La deuxième économie mondiale a une importance croissante sur les portefeuilles des investisseurs. Ses performances passées sont décevantes. Ici, plus qu’ailleurs, la sélectivité est de mise.

La Chine n’a jamais joué un rôle plus grand sur la scène mondiale. De quoi, a priori, aiguiser l’appétit des investisseurs. Mais l’empire du milieu et les marchés financiers font-ils bon ménage ? Certes, le marché boursier chinois s’est ouvert sur le monde extérieur. L’inclusion d’actions chinoises de série A, originaires de Chine continentale, dans les grands indices mondiaux en est sans doute l’exemple le plus visible. Le marché boursier chinois est aussi devenu plus dynamique. Certaines des plus grosses sociétés technologiques, comme Tencent et Alibaba, ont la Chine comme port d’attache. En 2019, la Bourse Star de Shanghai a été lancée comme équivalente chinoise du Nasdaq : elle a vocation à être une plaque tournante permettant aux firmes chinoises les plus novatrices de se procurer des capitaux.

Si beaucoup de choses ont changé dans le pays, le statu quo demeure de mise sur nombre de thèmes.

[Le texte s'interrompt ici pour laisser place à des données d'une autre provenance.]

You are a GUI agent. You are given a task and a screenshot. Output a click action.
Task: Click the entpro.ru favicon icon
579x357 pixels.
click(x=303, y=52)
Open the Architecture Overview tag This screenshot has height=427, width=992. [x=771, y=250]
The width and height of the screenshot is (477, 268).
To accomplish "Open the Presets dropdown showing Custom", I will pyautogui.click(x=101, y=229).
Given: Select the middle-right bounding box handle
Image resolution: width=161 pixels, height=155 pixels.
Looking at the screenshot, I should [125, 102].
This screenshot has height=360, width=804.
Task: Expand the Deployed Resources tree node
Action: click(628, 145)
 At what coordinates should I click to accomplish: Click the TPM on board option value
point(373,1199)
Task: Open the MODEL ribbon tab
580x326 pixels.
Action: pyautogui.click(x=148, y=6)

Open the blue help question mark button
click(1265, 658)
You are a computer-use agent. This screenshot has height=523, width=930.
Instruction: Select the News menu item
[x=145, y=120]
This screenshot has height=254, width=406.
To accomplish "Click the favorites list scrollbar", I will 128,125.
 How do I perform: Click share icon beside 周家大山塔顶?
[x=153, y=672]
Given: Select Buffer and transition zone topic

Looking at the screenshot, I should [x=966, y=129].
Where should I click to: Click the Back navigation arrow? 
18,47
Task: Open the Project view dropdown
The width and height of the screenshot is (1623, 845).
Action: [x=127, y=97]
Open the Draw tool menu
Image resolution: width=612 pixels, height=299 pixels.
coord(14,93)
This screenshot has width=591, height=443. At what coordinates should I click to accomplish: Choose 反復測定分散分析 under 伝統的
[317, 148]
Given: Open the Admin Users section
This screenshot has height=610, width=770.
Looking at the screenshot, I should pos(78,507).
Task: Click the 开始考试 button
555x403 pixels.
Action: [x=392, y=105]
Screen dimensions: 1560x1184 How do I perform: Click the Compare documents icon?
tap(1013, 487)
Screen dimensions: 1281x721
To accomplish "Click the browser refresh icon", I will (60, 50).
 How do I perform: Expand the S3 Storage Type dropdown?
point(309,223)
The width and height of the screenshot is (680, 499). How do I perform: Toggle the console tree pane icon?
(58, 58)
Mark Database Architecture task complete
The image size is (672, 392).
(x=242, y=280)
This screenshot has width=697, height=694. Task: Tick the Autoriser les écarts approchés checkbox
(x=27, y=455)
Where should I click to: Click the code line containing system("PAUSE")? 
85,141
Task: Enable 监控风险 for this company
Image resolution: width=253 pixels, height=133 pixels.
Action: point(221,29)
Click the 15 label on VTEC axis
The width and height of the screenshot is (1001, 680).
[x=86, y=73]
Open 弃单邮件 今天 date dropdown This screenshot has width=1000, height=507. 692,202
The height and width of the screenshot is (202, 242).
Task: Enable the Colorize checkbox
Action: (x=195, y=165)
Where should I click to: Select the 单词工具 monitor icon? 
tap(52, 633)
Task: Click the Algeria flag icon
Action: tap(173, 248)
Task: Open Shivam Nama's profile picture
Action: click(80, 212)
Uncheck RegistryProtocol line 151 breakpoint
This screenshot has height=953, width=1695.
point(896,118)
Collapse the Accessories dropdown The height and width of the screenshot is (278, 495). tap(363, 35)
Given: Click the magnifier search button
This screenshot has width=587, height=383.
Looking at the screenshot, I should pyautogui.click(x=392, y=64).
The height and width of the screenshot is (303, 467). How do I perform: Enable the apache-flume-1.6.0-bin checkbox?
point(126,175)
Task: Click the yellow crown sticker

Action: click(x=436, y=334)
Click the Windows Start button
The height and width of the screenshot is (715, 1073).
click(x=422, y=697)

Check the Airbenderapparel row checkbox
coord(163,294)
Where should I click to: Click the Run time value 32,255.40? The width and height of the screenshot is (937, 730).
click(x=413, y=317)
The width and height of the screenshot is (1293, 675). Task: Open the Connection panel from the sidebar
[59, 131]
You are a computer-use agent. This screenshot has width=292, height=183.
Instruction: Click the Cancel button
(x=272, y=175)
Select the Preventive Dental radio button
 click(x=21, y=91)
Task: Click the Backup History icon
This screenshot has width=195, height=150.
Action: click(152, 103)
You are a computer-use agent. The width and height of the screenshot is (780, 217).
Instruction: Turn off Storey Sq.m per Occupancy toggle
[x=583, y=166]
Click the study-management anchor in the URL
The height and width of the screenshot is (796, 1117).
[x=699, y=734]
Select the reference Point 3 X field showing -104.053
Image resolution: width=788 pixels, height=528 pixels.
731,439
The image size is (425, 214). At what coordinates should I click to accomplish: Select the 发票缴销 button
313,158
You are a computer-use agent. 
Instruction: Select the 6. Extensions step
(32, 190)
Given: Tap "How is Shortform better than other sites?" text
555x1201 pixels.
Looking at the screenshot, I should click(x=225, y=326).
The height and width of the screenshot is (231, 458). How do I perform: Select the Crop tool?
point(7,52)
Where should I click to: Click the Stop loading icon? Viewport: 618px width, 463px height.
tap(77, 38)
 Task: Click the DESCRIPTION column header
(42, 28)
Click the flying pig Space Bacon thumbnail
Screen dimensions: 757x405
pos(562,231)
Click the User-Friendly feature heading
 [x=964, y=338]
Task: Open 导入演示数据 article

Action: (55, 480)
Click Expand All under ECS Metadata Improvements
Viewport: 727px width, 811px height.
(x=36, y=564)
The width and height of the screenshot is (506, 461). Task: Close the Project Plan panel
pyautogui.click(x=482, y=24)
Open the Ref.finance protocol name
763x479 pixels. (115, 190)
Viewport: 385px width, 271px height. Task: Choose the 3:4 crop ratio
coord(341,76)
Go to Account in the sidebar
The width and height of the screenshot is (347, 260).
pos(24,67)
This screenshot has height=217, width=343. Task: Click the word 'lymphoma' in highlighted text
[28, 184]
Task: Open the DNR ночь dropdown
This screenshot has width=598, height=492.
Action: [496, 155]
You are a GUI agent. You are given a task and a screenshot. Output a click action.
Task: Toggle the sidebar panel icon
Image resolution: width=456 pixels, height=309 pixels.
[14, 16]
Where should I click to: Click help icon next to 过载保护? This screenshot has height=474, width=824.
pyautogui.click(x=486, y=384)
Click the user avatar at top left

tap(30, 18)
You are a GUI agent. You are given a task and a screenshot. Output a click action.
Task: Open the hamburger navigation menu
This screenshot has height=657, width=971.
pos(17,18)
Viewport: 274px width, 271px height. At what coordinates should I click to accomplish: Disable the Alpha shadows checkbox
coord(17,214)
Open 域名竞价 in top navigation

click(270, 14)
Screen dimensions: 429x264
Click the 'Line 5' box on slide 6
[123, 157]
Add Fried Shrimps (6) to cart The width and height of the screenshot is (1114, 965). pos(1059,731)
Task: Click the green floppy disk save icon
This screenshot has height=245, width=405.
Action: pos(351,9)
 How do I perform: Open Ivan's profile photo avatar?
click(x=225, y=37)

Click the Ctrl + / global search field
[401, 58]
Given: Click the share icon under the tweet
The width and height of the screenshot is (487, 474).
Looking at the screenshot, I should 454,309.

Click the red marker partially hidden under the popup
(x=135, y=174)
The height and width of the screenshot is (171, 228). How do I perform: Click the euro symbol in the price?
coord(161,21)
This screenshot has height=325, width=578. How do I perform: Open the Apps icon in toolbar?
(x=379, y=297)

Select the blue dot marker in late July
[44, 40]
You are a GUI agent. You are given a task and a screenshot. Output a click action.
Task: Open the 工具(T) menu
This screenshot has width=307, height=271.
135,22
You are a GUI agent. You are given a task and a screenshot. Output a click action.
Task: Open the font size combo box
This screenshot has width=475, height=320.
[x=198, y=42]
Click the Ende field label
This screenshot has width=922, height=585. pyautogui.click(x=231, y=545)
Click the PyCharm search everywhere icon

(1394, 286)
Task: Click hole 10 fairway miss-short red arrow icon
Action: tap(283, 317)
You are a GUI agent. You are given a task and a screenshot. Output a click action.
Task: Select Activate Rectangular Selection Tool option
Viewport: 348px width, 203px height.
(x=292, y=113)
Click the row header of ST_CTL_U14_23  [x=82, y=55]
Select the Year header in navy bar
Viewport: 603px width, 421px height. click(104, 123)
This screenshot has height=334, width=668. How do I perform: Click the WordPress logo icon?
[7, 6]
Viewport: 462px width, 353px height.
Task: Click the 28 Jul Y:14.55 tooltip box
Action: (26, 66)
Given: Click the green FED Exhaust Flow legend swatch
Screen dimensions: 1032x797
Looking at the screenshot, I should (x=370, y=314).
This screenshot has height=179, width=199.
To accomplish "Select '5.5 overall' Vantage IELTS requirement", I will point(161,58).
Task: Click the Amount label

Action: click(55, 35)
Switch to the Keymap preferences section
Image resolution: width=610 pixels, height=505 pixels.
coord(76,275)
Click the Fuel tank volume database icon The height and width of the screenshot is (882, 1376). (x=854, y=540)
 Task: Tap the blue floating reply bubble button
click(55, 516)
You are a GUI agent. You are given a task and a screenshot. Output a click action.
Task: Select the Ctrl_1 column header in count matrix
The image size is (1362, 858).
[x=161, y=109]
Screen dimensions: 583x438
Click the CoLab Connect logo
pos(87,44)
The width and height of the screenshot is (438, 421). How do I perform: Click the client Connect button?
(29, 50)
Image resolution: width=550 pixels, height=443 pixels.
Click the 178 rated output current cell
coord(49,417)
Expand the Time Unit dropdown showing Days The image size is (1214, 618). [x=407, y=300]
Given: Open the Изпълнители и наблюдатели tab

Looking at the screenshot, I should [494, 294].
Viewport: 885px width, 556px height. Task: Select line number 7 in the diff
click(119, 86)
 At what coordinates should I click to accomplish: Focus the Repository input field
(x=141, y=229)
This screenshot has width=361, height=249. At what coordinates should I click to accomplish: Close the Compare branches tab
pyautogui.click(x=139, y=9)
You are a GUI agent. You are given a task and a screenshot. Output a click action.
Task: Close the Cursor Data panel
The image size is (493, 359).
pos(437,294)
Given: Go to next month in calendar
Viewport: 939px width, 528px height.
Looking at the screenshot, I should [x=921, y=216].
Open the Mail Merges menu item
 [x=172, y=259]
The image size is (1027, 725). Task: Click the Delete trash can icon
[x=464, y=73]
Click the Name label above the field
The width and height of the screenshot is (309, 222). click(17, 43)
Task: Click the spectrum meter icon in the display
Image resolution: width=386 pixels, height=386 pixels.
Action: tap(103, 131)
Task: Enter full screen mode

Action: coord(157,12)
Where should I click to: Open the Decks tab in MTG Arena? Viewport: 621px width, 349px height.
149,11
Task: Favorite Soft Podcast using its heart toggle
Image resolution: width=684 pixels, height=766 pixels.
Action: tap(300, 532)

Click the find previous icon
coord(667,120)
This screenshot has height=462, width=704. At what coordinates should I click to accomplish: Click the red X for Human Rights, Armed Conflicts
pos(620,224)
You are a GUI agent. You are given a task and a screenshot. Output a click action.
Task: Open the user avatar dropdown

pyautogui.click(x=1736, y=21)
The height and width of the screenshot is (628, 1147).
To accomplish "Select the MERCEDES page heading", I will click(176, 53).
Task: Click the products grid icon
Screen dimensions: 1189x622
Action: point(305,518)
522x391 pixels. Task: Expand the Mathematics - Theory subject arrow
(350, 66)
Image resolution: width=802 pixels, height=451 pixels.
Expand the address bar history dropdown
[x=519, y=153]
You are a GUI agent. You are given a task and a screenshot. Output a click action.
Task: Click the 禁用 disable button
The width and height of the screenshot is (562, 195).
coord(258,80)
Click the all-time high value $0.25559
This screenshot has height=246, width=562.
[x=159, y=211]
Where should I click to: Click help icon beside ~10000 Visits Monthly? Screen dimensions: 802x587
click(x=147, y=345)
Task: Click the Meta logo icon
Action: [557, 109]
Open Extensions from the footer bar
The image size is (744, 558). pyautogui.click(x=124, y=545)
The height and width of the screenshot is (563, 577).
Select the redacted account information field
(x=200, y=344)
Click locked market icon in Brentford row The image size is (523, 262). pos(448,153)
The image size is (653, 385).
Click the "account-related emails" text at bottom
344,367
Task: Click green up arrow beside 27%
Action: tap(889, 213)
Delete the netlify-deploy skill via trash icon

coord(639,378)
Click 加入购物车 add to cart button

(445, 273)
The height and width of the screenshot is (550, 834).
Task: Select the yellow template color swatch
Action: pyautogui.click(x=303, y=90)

Le gouvernement chinois continue d’exercer son contrôle sur l’activité économique, comme en témoignent ses récents efforts pour se défaire de l’enseignement privé à but lucratif. La dépendance du pays à la dette pour alimenter sa croissance a fait une fois de plus les manchettes lorsque le groupe Evergrande, société de promotion immobilière, s’est retrouvé au bord du défaut de paiement.

Économiquement, la Chine se porte bien. De 1993 à 2020, son produit intérieur brut a augmenté de plus de 9 % par an. Les investisseurs, eux, n’ont non pas franchement profité (voir graphique 1). Au cours de la même période, l’indice MSCI Chine n’a gagné que 2,71 % par an. Dans le même temps, le MSCI États-Unis a gagné 10,37 % par an et le MSCI Marchés émergents 7,95 %. Clairement, les investisseurs auraient mieux fait d’allouer leur portefeuille en actions américaines, voire sur les pays émergents au sens plus large, que de miser sur la Chine !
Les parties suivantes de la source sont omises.